L’effondrement de BHS en 2016 et l’effondrement de Carillion en 2018 ont déclenché un débat sur les réformes de l’audit. Le gouvernement et les associations professionnelles comptables l’ont géré en commandant des rapports. Il s’agit notamment du rapport Kingman sur la réglementation, du rapport Brydon sur l’efficacité des audits et d’un rapport de l’Autorité de la concurrence et des marchés sur la résilience de l’offre d’audits. En mars 2021, cela a été suivi d’un document de consultation du gouvernement. Le résultat est que des réformes fondamentales ont été organisées en dehors de l’agenda politique.

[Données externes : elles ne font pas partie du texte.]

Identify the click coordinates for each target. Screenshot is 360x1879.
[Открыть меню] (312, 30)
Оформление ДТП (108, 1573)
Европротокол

Il n’y aura pas de réforme de la responsabilité des auditeurs ni de nouveaux entrants sur le marché de l’audit pour améliorer la concurrence ou la qualité de l’audit. Les auditeurs continueront d’être sélectionnés, nommés et rémunérés par les entreprises, bien qu’approuvés par les actionnaires, comme ils l’ont été dans tous les scandales à la une. Les dossiers d’audit, les contrats et les offres ne seront pas accessibles au public pour permettre aux parties prenantes d’évaluer la diligence des auditeurs.
Les auditeurs continueront d’agir en tant que consultants pour auditer les clients. Le gouvernement ne fait pas pression pour des cabinets « d’audit seulement ». Au mieux, il pourrait opter pour une scission organisationnelle des grands cabinets, c’est-à-dire un cabinet d’audit et un autre cabinet d’audit en propriété commune. Une telle structure ne fournira pas d’audits indépendants. Les auditeurs continueront d’auditer les transactions initiées par eux-mêmes ou leurs sociétés affiliées.
À la suite du rapport Kingman, le FRC se transforme en Autorité d’audit, de rapport et de gouvernance (ARGA). Il sera chargé d’élaborer les normes de comptabilité et d’audit. Cependant, la capture des entreprises se poursuit sans relâche. Près des trois quarts des personnes nommées au UK Endorsement Board, chargé d’établir les règles comptables, ont des liens avec les grands cabinets comptables, les cabinets mêmes impliqués dans les scandales à la une.
De nombreuses preuves montrent que les cabinets comptables à but lucratif ne peuvent pas fournir des audits honnêtes et solides. Mais le gouvernement continue de se livrer à l’industrie de l’audit et il n’y aura pas de répit pour les audits ratés. Les audits de toutes les grandes entreprises doivent être effectués par un organisme public spécialement créé à cette fin.